The result was quite magical: after 30 minutes, it submitted the paper, scoring 92.5 points, and ranked among the top five out of over a hundred participants, easily surpassing more than 95% of human examinees:

Indeed, each generation has its own learning tools; previously, it was cheat sheets and review materials, and now it has directly upgraded to—"the whole machine."

However, when this whole machine can complete the entire exam process, the focus of attention may no longer just be whether AI can answer the questions.

This time, the AI "cheater" simply answered the questions like a human student, but it made the traditional teaching evaluation system seem a bit untenable.

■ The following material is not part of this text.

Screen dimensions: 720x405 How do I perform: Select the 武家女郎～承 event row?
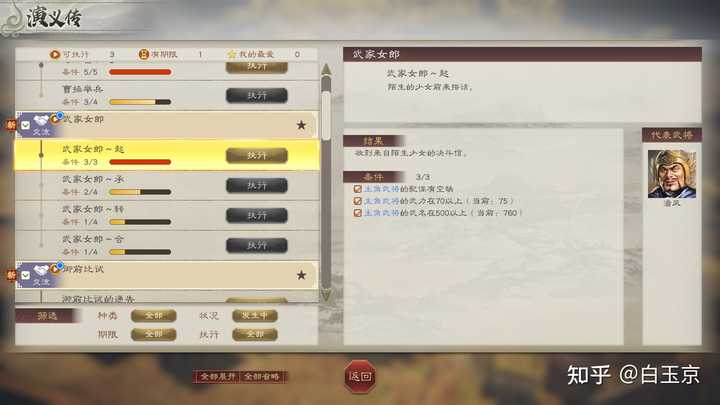click(167, 186)
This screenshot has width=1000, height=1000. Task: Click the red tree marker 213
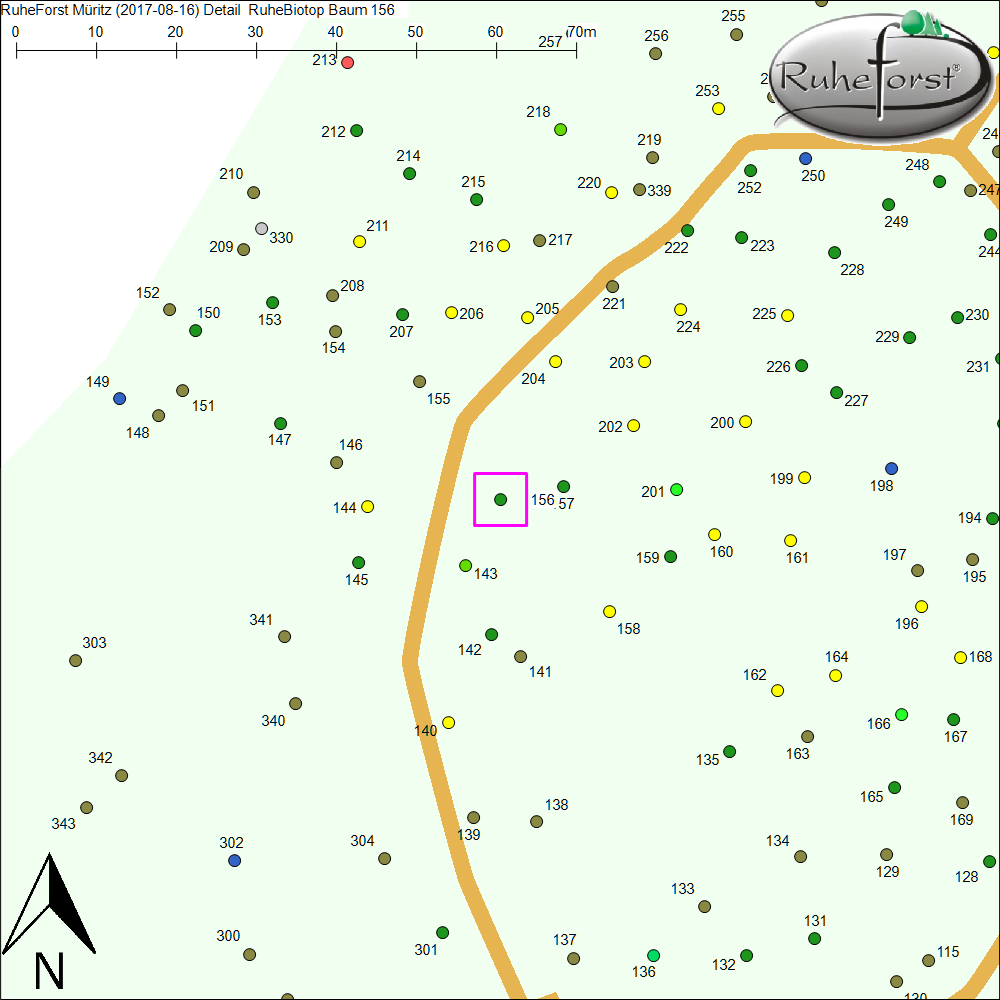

## An AI Glasses Completed an Entire University Final Exam

This seemingly outrageous "human-machine joint exam" was not a last-minute effort by students but an experiment led by Professor Zhang Jun and Professor Meng Zili's team at the Hong Kong University of Science and Technology.

The goal was clear: to let a pair of AI glasses equipped with a large model "cheat" openly in the exam hall and see how high a score it could achieve.

The selected test scenario was also very straightforward, directly targeting the professional course that countless university students dread—Computer Network Principles. (Shivering...)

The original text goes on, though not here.